Open database of COVID-19 cases with chest X-ray/CT images.

A combination of databases of COVID-19 cases with chest X-ray or CT images.

This repository includes multiple datasets which can be used with ai to make better diagnoser's for coronavirus. All images and data will be released publicly in this GitHub repo. This repo is updated often so keep an eye on it.

While the diagnosis is confirmed using polymerase chain reaction (PCR), infected patients with pneumonia may present on chest X-ray and computed tomography (CT) images with a pattern that is only moderately characteristic for the human eye Ng, 2020. COVID-19’s rate of transmission depends on our capacity to reliably identify infected patients with a low rate of false negatives. In addition, a low rate of false positives is required to avoid further increasing the burden on the healthcare system by unnecessarily exposing patients to quarantine if that is not required.

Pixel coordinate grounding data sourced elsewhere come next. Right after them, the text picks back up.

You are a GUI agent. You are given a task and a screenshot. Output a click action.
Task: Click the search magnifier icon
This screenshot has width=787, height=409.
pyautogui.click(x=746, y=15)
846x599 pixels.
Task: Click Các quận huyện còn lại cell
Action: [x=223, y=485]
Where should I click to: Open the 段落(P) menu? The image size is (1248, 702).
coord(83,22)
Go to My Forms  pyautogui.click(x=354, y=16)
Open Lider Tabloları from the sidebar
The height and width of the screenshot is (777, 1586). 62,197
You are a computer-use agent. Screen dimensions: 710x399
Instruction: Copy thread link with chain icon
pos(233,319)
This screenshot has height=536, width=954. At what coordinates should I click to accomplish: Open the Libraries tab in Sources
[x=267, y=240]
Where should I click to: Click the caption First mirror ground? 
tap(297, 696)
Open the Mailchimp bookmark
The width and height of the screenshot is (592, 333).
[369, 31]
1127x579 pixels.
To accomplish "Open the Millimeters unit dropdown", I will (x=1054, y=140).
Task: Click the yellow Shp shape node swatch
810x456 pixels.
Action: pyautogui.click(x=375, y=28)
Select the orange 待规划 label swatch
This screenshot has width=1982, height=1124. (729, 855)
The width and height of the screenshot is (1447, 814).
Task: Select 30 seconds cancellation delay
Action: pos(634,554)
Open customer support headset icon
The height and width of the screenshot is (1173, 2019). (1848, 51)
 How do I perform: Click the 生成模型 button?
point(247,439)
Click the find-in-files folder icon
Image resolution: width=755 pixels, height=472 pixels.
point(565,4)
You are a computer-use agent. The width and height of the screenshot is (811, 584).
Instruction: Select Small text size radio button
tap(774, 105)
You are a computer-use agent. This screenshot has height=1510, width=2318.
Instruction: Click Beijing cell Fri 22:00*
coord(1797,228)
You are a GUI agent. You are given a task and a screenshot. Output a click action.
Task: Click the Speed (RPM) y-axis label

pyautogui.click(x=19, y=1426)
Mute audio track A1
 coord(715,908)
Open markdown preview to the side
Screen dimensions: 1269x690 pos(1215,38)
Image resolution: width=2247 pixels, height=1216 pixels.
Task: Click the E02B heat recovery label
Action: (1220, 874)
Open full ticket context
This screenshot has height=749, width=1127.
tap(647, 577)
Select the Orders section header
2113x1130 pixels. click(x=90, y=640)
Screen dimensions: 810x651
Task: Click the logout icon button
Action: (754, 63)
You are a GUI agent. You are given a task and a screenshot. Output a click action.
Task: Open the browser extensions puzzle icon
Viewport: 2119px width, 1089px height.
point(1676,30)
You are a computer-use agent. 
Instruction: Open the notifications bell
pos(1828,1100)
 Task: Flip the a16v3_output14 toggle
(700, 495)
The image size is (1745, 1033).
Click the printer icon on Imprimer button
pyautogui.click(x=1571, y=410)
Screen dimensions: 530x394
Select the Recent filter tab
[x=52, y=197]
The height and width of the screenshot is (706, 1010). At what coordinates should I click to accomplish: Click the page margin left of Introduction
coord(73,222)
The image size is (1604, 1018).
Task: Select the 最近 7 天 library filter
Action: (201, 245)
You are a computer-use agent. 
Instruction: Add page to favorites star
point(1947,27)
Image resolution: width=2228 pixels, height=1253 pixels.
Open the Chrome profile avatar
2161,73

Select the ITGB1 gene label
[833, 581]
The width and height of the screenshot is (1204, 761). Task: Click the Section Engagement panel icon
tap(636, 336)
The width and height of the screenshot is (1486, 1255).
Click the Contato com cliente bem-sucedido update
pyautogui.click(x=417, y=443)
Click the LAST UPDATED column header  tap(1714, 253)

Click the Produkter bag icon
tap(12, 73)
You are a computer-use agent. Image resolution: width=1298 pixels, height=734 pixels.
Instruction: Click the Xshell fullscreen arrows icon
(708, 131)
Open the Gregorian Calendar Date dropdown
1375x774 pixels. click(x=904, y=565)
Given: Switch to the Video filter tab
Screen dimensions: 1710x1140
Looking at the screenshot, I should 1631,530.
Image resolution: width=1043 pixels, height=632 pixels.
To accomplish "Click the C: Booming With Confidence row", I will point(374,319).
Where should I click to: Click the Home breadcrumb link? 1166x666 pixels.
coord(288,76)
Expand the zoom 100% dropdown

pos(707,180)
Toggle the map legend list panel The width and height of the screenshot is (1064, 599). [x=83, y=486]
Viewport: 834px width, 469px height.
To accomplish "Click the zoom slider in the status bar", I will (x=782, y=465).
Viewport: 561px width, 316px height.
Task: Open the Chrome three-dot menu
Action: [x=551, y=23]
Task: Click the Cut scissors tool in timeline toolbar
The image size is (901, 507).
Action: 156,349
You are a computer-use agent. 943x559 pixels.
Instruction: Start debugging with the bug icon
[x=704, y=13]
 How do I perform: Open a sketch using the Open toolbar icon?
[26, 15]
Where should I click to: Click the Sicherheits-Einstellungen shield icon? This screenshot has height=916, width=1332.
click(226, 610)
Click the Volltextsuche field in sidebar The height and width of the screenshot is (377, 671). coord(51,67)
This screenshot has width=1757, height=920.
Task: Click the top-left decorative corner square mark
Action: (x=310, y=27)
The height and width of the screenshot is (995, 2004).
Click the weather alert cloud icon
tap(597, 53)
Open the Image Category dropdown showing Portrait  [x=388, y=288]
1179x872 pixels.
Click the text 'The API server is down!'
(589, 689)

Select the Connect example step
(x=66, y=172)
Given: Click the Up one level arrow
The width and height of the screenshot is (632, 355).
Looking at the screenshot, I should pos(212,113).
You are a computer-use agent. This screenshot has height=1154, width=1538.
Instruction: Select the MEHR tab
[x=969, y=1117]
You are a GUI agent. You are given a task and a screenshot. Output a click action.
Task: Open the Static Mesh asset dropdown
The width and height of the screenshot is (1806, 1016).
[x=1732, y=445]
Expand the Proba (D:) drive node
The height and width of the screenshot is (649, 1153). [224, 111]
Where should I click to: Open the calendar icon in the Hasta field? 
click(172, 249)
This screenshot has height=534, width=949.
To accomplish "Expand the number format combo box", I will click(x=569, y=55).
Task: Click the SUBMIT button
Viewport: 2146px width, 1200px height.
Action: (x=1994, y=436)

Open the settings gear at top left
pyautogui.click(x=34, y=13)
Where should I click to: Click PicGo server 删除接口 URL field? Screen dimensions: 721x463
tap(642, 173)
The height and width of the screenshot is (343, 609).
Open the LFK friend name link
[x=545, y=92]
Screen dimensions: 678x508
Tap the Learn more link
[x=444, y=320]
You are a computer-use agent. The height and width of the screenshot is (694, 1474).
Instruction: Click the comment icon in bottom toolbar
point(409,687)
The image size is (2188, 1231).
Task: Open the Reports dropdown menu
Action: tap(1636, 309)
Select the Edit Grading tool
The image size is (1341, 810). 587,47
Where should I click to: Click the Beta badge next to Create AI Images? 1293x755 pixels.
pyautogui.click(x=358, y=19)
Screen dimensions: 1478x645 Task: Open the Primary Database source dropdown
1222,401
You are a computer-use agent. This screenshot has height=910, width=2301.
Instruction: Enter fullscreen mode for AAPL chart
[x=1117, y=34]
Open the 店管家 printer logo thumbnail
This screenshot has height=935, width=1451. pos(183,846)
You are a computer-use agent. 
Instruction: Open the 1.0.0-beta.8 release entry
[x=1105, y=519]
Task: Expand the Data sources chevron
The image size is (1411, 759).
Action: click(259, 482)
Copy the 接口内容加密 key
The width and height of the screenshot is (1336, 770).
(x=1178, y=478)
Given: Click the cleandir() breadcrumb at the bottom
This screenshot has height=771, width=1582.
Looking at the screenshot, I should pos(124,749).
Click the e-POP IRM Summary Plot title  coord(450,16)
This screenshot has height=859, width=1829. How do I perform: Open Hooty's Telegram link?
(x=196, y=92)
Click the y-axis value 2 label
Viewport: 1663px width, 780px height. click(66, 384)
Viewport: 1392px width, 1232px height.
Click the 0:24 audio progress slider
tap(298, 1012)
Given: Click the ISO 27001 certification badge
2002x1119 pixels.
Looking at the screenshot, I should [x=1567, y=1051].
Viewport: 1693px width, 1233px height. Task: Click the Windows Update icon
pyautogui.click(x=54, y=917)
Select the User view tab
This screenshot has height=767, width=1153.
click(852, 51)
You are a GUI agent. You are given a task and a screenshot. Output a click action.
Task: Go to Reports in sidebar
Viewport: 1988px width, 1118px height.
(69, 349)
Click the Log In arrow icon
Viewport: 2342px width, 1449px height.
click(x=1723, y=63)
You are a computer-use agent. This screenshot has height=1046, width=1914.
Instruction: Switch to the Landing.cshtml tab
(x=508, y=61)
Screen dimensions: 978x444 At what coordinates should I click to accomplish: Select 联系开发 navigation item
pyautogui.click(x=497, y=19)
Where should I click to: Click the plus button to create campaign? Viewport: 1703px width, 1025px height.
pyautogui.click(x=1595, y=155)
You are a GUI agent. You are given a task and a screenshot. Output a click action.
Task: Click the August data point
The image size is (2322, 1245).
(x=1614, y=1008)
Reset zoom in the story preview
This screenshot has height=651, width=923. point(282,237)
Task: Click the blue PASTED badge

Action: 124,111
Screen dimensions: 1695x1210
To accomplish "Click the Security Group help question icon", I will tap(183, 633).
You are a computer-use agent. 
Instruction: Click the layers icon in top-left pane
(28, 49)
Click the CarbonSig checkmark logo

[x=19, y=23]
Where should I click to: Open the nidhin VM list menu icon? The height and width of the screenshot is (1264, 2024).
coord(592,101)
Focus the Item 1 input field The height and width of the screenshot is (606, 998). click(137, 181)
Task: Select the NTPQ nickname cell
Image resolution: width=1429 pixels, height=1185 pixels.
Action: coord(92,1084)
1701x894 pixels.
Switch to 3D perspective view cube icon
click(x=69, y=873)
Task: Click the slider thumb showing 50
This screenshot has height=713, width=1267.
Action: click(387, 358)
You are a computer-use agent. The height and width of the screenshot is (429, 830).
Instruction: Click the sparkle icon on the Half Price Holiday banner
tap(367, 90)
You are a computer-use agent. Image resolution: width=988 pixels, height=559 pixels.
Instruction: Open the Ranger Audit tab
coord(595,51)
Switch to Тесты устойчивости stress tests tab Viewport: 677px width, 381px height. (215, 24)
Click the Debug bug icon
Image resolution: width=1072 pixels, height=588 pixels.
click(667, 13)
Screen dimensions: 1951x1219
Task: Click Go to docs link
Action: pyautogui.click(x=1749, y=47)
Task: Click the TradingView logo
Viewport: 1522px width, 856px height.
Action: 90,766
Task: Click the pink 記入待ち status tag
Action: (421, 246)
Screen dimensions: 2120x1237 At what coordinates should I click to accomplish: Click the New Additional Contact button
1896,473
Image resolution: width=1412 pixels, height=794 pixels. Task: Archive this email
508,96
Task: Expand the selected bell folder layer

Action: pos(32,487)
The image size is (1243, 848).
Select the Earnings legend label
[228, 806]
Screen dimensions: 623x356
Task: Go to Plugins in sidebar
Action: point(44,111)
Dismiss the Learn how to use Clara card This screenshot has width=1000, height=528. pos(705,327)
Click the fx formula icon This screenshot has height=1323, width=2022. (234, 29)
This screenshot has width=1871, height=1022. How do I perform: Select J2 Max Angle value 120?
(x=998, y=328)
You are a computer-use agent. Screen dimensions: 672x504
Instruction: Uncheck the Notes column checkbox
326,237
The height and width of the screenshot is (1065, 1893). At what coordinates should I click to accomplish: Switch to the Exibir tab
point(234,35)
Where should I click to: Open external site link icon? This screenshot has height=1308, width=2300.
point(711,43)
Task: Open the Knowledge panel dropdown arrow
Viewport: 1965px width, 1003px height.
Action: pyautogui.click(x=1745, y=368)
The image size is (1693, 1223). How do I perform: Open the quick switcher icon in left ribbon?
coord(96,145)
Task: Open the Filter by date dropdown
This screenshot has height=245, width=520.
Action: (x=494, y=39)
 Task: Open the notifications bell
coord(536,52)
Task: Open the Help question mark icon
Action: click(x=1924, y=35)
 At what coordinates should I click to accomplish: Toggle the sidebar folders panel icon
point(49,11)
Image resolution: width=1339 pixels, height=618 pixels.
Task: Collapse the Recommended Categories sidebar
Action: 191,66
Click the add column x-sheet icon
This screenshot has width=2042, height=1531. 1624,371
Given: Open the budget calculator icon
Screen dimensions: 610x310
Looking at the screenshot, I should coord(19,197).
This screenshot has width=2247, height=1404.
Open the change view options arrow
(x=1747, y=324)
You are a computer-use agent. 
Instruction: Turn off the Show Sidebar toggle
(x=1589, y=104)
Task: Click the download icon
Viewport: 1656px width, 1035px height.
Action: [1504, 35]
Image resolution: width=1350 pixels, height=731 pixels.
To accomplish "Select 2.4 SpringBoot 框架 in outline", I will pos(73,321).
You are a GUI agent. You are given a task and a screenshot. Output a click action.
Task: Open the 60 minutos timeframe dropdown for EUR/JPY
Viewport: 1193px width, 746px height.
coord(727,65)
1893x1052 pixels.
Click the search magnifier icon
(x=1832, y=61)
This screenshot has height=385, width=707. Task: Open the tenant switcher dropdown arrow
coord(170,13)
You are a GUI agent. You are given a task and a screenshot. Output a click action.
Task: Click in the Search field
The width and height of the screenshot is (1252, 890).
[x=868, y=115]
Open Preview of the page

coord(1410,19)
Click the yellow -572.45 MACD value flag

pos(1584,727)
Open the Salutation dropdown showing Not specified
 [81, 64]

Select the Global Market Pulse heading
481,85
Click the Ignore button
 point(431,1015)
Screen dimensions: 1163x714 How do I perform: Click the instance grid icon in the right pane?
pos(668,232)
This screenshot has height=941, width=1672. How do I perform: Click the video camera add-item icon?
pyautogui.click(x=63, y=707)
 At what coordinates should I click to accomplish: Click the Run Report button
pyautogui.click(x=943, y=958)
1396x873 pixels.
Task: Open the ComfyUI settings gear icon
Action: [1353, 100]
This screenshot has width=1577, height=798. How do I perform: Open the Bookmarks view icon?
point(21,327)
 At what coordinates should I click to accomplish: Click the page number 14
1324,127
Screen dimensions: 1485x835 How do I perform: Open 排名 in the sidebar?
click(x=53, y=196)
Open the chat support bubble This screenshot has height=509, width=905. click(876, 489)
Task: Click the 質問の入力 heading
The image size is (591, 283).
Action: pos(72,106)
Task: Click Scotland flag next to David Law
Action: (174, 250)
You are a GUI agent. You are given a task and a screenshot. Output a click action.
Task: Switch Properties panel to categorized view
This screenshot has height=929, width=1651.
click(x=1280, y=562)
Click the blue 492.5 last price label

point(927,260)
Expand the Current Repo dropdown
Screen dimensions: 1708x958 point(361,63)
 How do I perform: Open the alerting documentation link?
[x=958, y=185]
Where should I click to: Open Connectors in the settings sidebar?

Along with proper infection control, it is evident that timely detection of the disease would enable the implementation of all the supportive care required by patients affected by COVID-19.

In late January, a Chinese team published a paper detailing the clinical and paraclinical features of COVID-19. They reported that patients present abnormalities in chest CT images with most having bilateral involvement Huang 2020. Bilateral multiple lobular and subsegmental areas of consolidation constitute the typical findings in chest CT images of intensive care unit (ICU) patients on admission Huang 2020. In comparison, non-ICU patients show bilateral ground-glass opacity and subsegmental areas of consolidation in their chest CT images Huang 2020. In these patients, later chest CT images display bilateral ground-glass opacity with resolved consolidation Huang 2020.

COVID is possibly better diagnosed using radiological imaging Fang, 2020 and Ai 2020.